The apprentice program she encouraged also gives young singers opportunities to plan and present voice recitals during their stay in Charlottesville — a chance to hone another practical skill that’ll be useful in their careers.

Singers who performed in Ash Lawn productions regularly move on to perform at the Metropolitan Opera, Chicago Lyric Opera, Miami Opera Company and other leading opera companies.

And at Ash Lawn, the learning isn’t limited to the industry professionals.

Local teachers and students have had opportunities to take part in a variety of educational programs, including a 2008 production of Benjamin Britten’s “Noye’s Fludde,” which gave 100 local schoolchildren the chance to see how it feels to share a spotlight with professional singers and musicians.

This summer, the festival moved its productions indoors, presenting “Camelot” and “The Marriage of Figaro” in the air-conditioned Paramount Theater on the Downtown Mall.

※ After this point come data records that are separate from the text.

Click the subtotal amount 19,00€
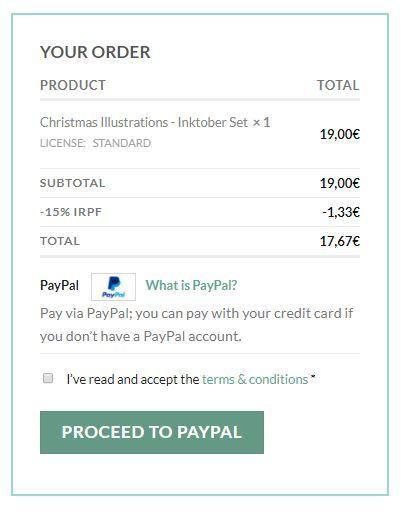The height and width of the screenshot is (514, 406). point(340,183)
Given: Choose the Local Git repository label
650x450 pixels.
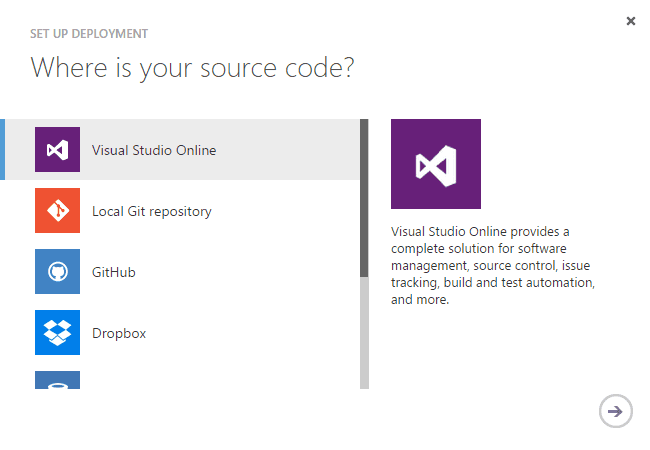Looking at the screenshot, I should pos(152,212).
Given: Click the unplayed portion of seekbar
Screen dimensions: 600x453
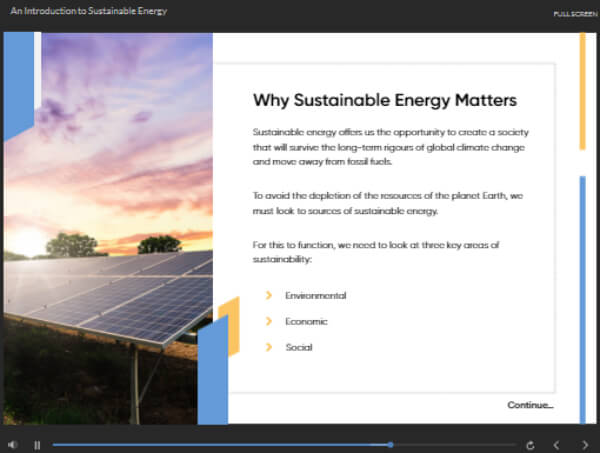Looking at the screenshot, I should pos(455,445).
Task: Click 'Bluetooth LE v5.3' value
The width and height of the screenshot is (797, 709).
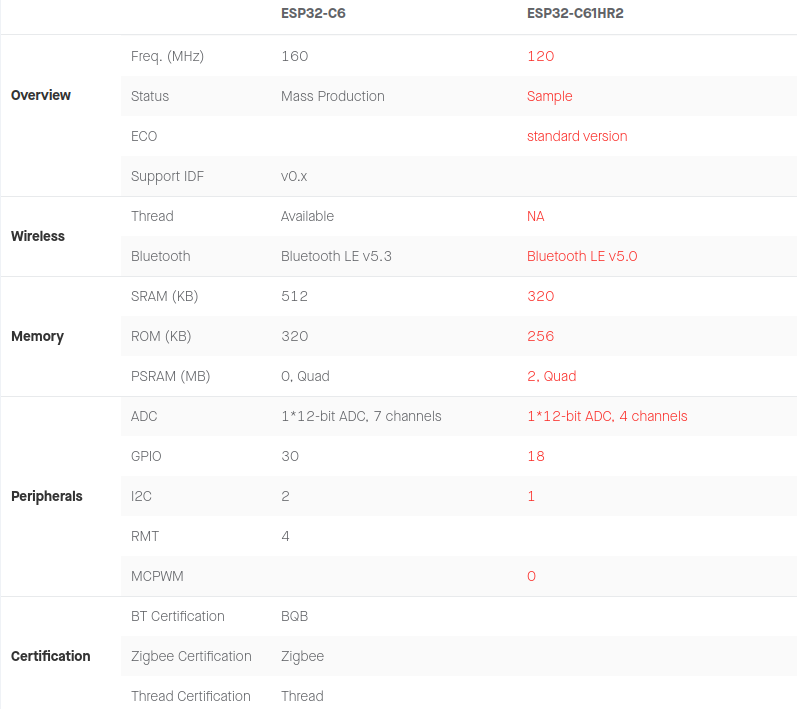Action: pyautogui.click(x=336, y=256)
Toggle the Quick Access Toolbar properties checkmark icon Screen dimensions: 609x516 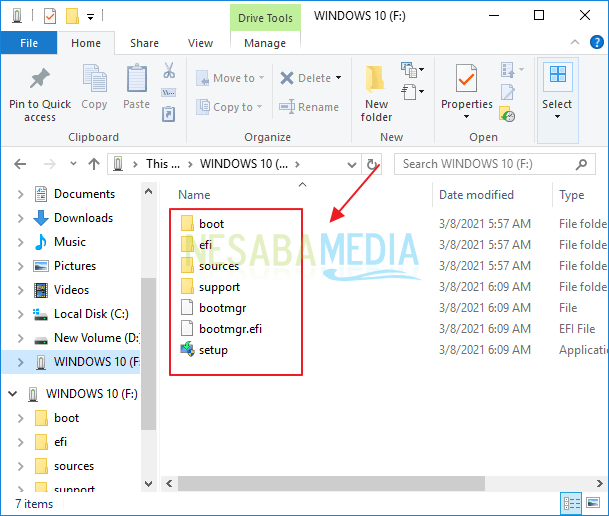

In previous years, the operas and musicals were presented in the boxwood gardens of President James Monroe’s Albemarle County estate, where the shriek of a peacock might rattle a singer at a first rehersal and later come to feel like a compliment — and a good-luck charm.

Walker has worn both artistic and managerial hats during her tenure, taking care of everything from hearing countless singers so she could select the right voices for the right roles to making management and development decisions.